Ryan started the engine–a whine, a bang and then a rattling, bumpy idle. Sera closed her eyes briefly.
Ryan swung himself onto the bike then looked at her. She pressed her lips together. He arched a brow. “Sera?”
She gave a jerky nod then climbed on behind him, wrapping her arms around his waist. God. He was big and muscular and warm, and as she pressed against him she could even smell the scent of the shampoo he used on his hair, clean and tangy.
Okay, she was a little nervous. The machine underneath them rumbled with power and speed. With a roar of the motor, Ryan pulled out of the parking lot onto Juniper Road. Glancing over her shoulder at the rapidly retreating motel, Sera saw the surveillance car driven by Josh pull out to follow them. It was reassuring to know that wherever they went, at least two other agents were sitting outside keeping an eye on things. But that only went so far, as she well knew.
The tranny shifted into second with a clank and a lurch, making her heart lurch too. Her arms tightened around Ryan. Good god in heaven. The choppy roar of the engine and the wind in her ears drowned out any other sounds as she clutched Ryan’s body and hung on.
She could not let on that she was nervous about riding on the Harley. The lack of control she felt hanging on to nothing but a black leather jacket while so exposed and vulnerable and flying down the street sent spears of panic through her.
On top of that, she was pressuring herself, like she always did. She really wanted to do a good job of this. She had to do a good job. She knew she could look after herself, but Ryan’s warnings about putting all their lives on the line had stuck with her, and she worried she could do something to screw up and get a whole lot of other people killed.
No. It wouldn’t happen. She had to think positively.
When they walked into The Patch, Led Zeppelin’s Houses of the Holy pounded over the speakers. Ryan took Sera
’s hand and led the way. She stuck close to him, not because she needed to, but because it looked good.
Several men greeted Ryan–or rather, Tommy, as she needed to think of him–with loud calls and raised beers. He led Sera to the bar and put his arm around her waist as they stood there and waited to be served. She tipped her head and smiled up at him and he smiled back.
Jesus. She hadn’t seen many smiles from him since the night they’d met in this exact place. She’d forgotten how sinfully melting-hot that smile could be. Thick, liquid wanting slid through her and down between her legs. She forgot to breathe.

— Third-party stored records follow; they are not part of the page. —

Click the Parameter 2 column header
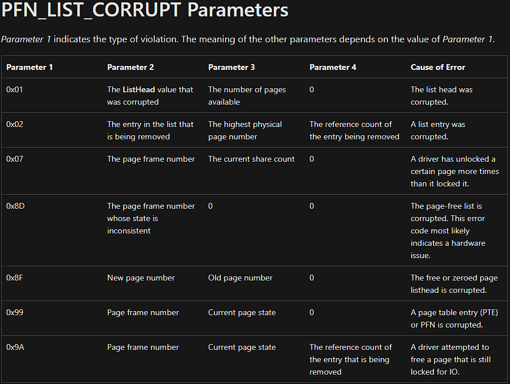Screen dimensions: 510x384 130,67
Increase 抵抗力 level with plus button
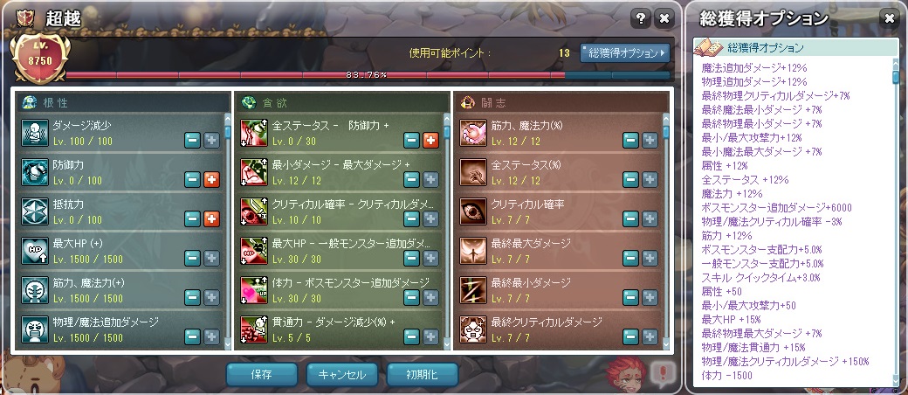This screenshot has width=908, height=395. [x=211, y=218]
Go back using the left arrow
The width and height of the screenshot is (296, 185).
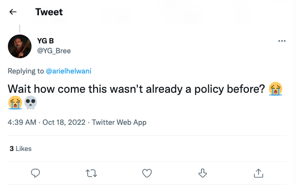coord(13,12)
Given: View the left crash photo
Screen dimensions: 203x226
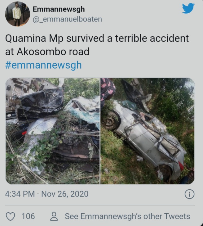Looking at the screenshot, I should click(52, 131).
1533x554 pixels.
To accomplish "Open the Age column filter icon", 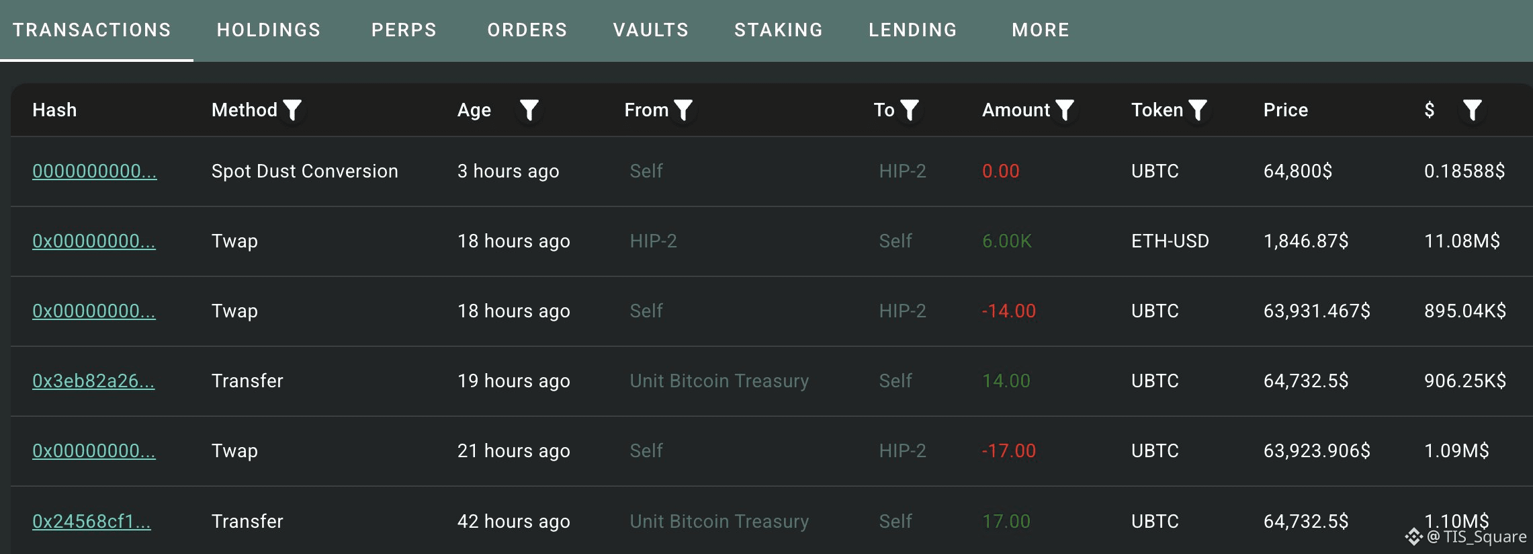I will point(529,110).
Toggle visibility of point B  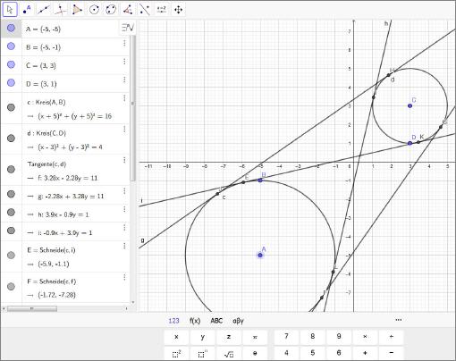[x=11, y=46]
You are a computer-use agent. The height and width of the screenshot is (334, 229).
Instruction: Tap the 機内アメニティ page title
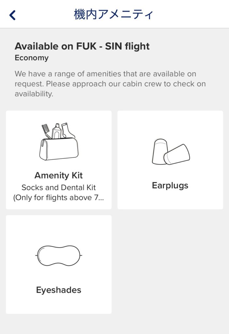click(114, 15)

He nuzzled her ear. “Okay?” he whispered.
Get a grip, get a grip. “Okay.”
She dragged air into her lungs and smiled at the bartender who slid two bottles of beer across the bar to them. Ryan tossed him a twenty-dollar bill and let him keep the change.
“Throwing money around,” she murmured.
“Makes them think I’m rolling in it,” he answered back, gaze fastened on her so that anyone looking at him would have thought he’d just said, “Let’s go back to my place and fuck each other stupid.” Hot eyes and a sexy smile seduced her. “They know I have to get that much cash from selling guns or dope.”
“Ah.” She nodded, quivering inside. Suddenly doubt filled her. Doubt at her ability to withstand Ryan looking at her like he wanted to do her right there on the bar, smiling seductively, touching her with warm hands. But hey there–she didn’t have to withstand it. They were a couple, and if they wanted to convince people of that, she might as well just give herself over to it. As long as she kept her wits about her when it came to other people, she could bask in the glow of Ryan’s calescent attention.